The legacy of the Golden Arches

As McDonald’s turns 80, Craig Burston, senior lecturer in graphic and media design at UAL’s London College of Communication, considers the impact of the brand’s iconic arches

On 15 May 1940, in San Bernardino, California, brothers Richard and Maurice McDonald opened a restaurant serving barbecue and burgers. Eighty years on, what started life as a modest brotherly venture is now one of the world’s most instantly recognisable brands.

A big part of the brand’s success – other than the inimitable taste of its hamburger, and its ‘speedee’ service, as it was originally known, before ‘fast food’ became a common expression – is its iconic branding.

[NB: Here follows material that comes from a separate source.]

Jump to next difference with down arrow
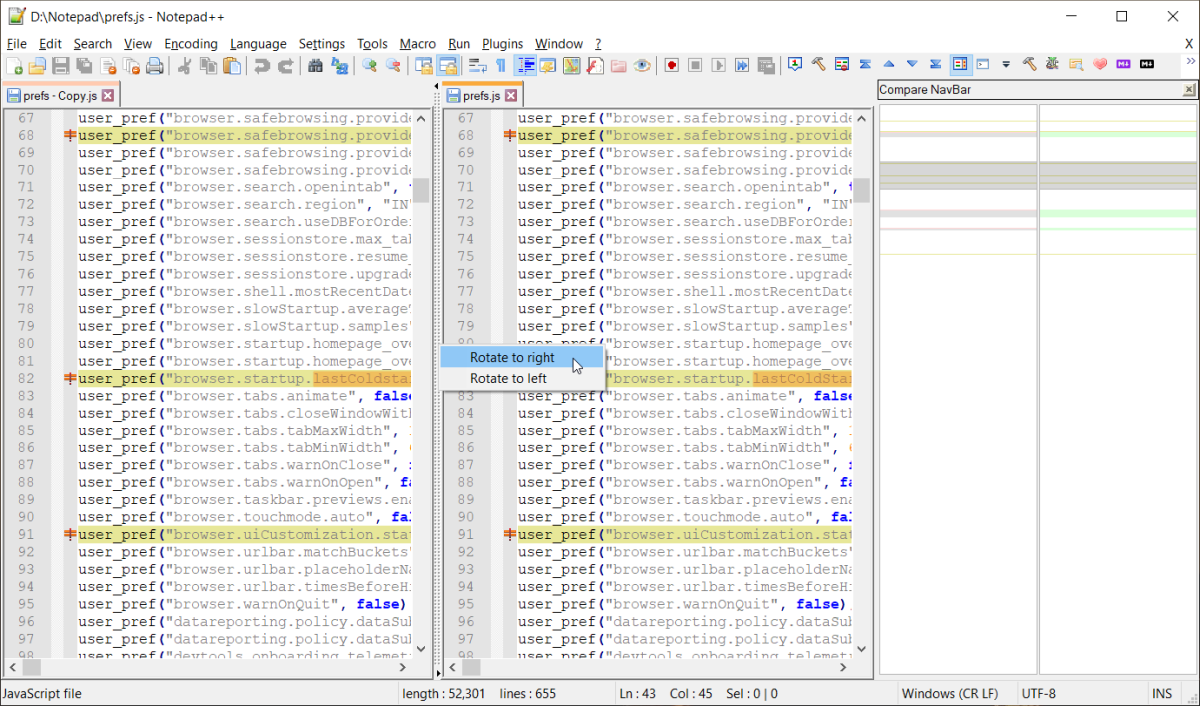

The McDonald’s brand isn’t just visual, but physical. Its bold colour combination of yellow and red alludes to a playful, plastic universe of fun. One where energy and happiness is synonymous with easy eating, convenience and speed. And that world-famous ‘M’, so immediately identifiable, inspires an almost bizarre level of excitement in children in every country it’s seen.

Though those glowing, golden arches are now synonymous with the prospect of a Big Mac and fries, it wasn’t actually until 1961 that they were incorporated into the McDonald’s logo.

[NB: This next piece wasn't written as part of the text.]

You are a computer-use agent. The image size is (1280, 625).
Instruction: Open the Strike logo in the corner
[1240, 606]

Instead, the brand had initially started with the slogan McDonald’s Famous Barbecue, before switching to McDonald’s Famous Hamburgers, and then McDonald’s: Coast to Coast, in various, much less iconic, graphic iterations.

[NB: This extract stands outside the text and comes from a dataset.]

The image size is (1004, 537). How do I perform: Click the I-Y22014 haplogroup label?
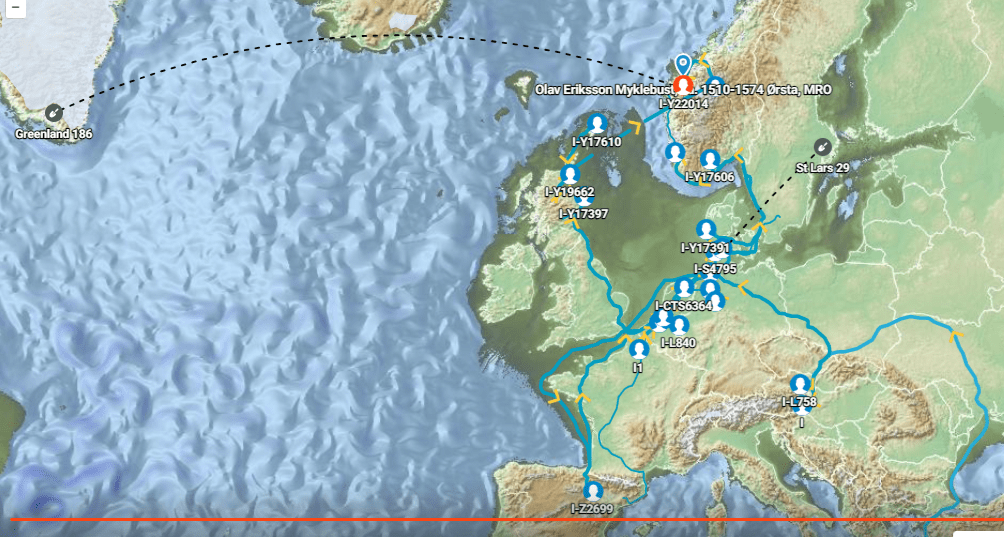684,102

A McDonald’s sign in Monrovia, California that has its historic architecture and logo. Image: David Tonelson / Shutterstock.com

It was Jim Schindler, the company’s head of construction and engineering, who birthed the first iteration of the mark based on two giant arches, yellow in colour, that appeared on restaurant buildings – totems to a future of convenience as luxury.